## [Set task 1]
In the video coding passage, what is a slice?
## [Set task 2]
Resume the video coding passage after its final sentence, which introduces FIG. 1.

## [Selected passage]
------------------------------------------------------------

On the other hand, elements of the drawings described in the invention are independently drawn for the purpose of convenience of explanation on different specific functions, and do not mean that the elements are embodied by independent hardware or independent software. For example, two or more elements out of the elements may be combined to form a single element, or one element may be split into plural elements. Embodiments in which the elements are combined and/or split belong to the scope of the invention without departing from the concept of the invention.

Hereinafter, embodiments of the present invention will be described in detail with reference to the accompanying drawings. In addition, like reference numerals are used to indicate like elements throughout the drawings, and the same descriptions on the like elements will be omitted.

In the present specification, a picture generally means a unit representing one image of a specific time zone, and a slice is a unit constituting a part of the picture in coding. One picture may consist of a plurality of slices. Optionally, the picture and the slice may be used interchangeably.

A pixel or a pe1 may mean a minimum unit constituting one picture (or image). Further, a ‘sample’ may be used as a term representing a value of a specific pixel. The sample may generally indicate a value of the pixel, may represent only a pixel value of a luma component, and may represent only a pixel value of a chroma component.

A unit indicates a basic unit of image processing. The unit may include at least one of a specific area and information related to the area. Optionally, the unit may be mixed with terms such as a block, an area, or the like. In a typical case, an M·N block may represent a set of samples or transform coefficients arranged in M columns and N rows.

FIG. 1 briefly illustrates a 3 dimensional (3D) video encoding and decoding process to which the present invention is applicable.

------------------------------------------------------------

## [Material provided]
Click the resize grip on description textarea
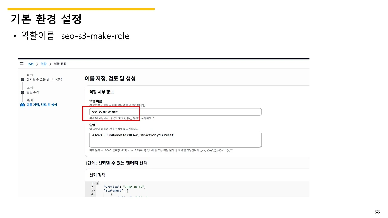[x=260, y=146]
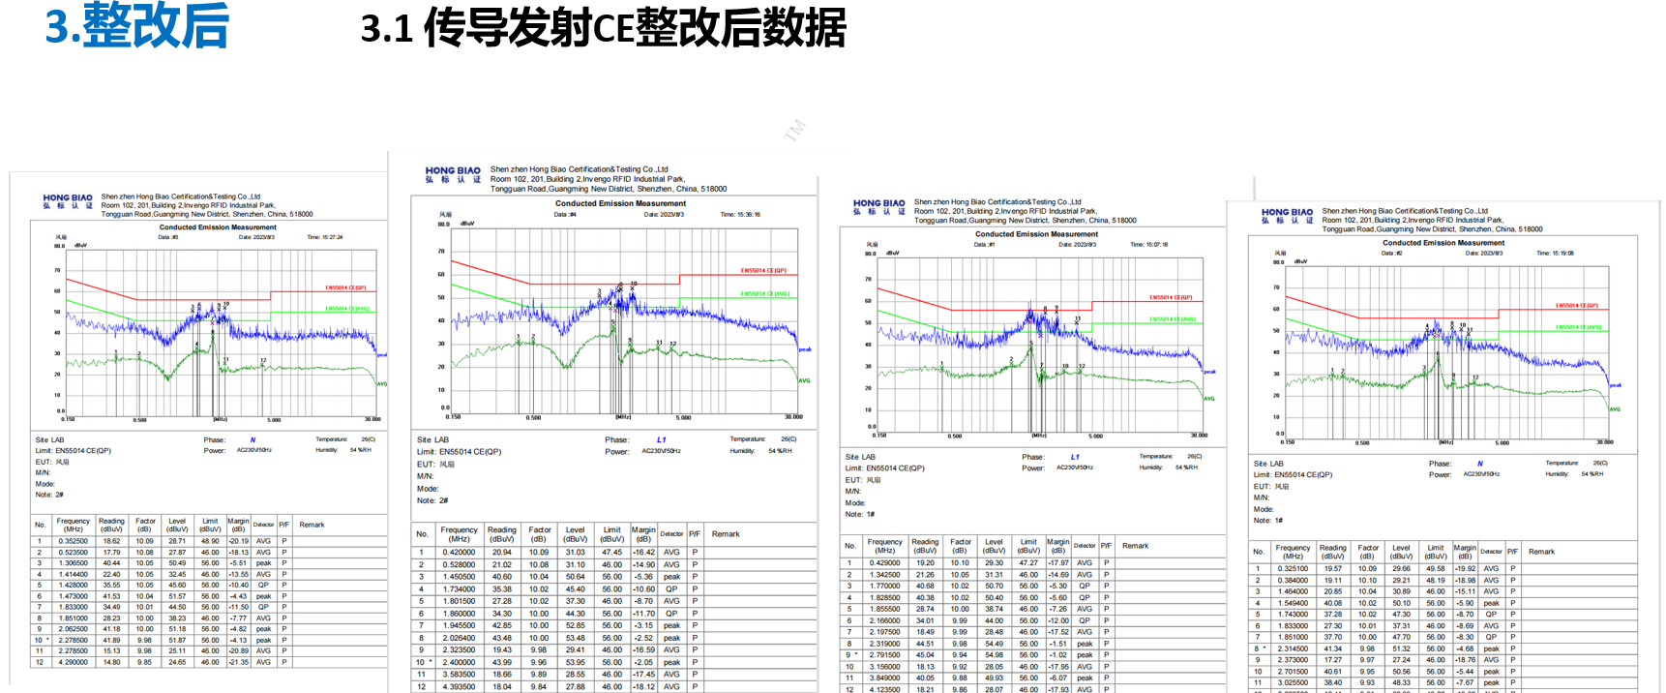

------------------------------------------------------------

## [Written response 1]
A slice is a unit that makes up a part of the picture in coding.

## [Written response 2]
Referring to FIG. 1, a 3D video encoder may encode a video picture, a depth map, and a camera parameter to output a bitstream.

The depth map may be constructed of distance information (depth information) between a camera and a subject with respect to a picture of a corresponding video picture (texture picture). For example, the depth map may be an image obtained by normalizing depth information according to a bit depth. In this case, the depth map may be constructed of depth information recorded without a color difference representation. The depth map may be called a depth map picture or a depth picture.

In general, a distance to the subject and a disparity are inverse proportional to each other. Therefore, disparity information indicating an inter-view correlation may be derived from the depth information of the depth map by using the camera parameter.

A bitstream including the depth map and the camera parameter together with a typical color image, i.e., a video picture (texture picture), may be transmitted to a decoder through a network or a storage medium.

From a decoder side, the bitstream may be received to reconstruct a video. If a 3D video decoder is used in the decoder side, the 3D video decoder may decode the video picture, the depth map, and the camera parameter from the bitstream. Views required for a multi-view display may be synthesized on the basis of the decoded video picture, depth map, and camera parameter. In this case, if a display in use is a stereo display, a 3D image may be displayed by using pictures for two views among reconstructed multi-views.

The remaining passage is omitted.